Super-Scalar RAM-CPU Cache Compression



- Hide Paper Summary
Paper Title: Super-Scalar RAM-CPU Cache Compression
Link: https://ieeexplore.ieee.org/document/1617427
Year: ICDE 2006
Keyword: Compression; Database Compression



Back

Highlight:

  1. Storing outliers as exceptions to encode common values with far less bits

  2. Using two iterations, instead of one, to decode to avoid “if” statement and control hazards. In general, if neither does the “if” statement change for loop’s control flow, nor is it dependent on by later iterations, the computation of the “if” branch can be delayed to a separate loop by remembering the iteration number.

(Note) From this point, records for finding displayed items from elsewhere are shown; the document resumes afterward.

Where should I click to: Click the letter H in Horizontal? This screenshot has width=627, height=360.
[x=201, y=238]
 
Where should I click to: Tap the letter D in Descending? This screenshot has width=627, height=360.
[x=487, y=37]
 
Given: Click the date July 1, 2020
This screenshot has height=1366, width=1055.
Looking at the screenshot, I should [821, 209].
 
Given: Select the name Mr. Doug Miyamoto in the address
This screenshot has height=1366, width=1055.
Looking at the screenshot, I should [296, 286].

  3. Dictionary-based and delta-based compression can be unified under the same framework and encoding scheme

Questions

  1. The analysis of Disk-RAM v.s. RAM-Cache compression cannot convince me. I get the argument that Disk-RAM compression is worse because data is written twice and consumes more storage. I do not get why RAM-Cache compression can directly write values into the hardware cache. This is impossible at all on modern architecture, because when you decode you always have to write the values into memory. Maybe the authors want to say that compressed values could only be materialized when the Volcano-style query operators request tuple from the table, at which time these values are decompressed and sent to upper level operators.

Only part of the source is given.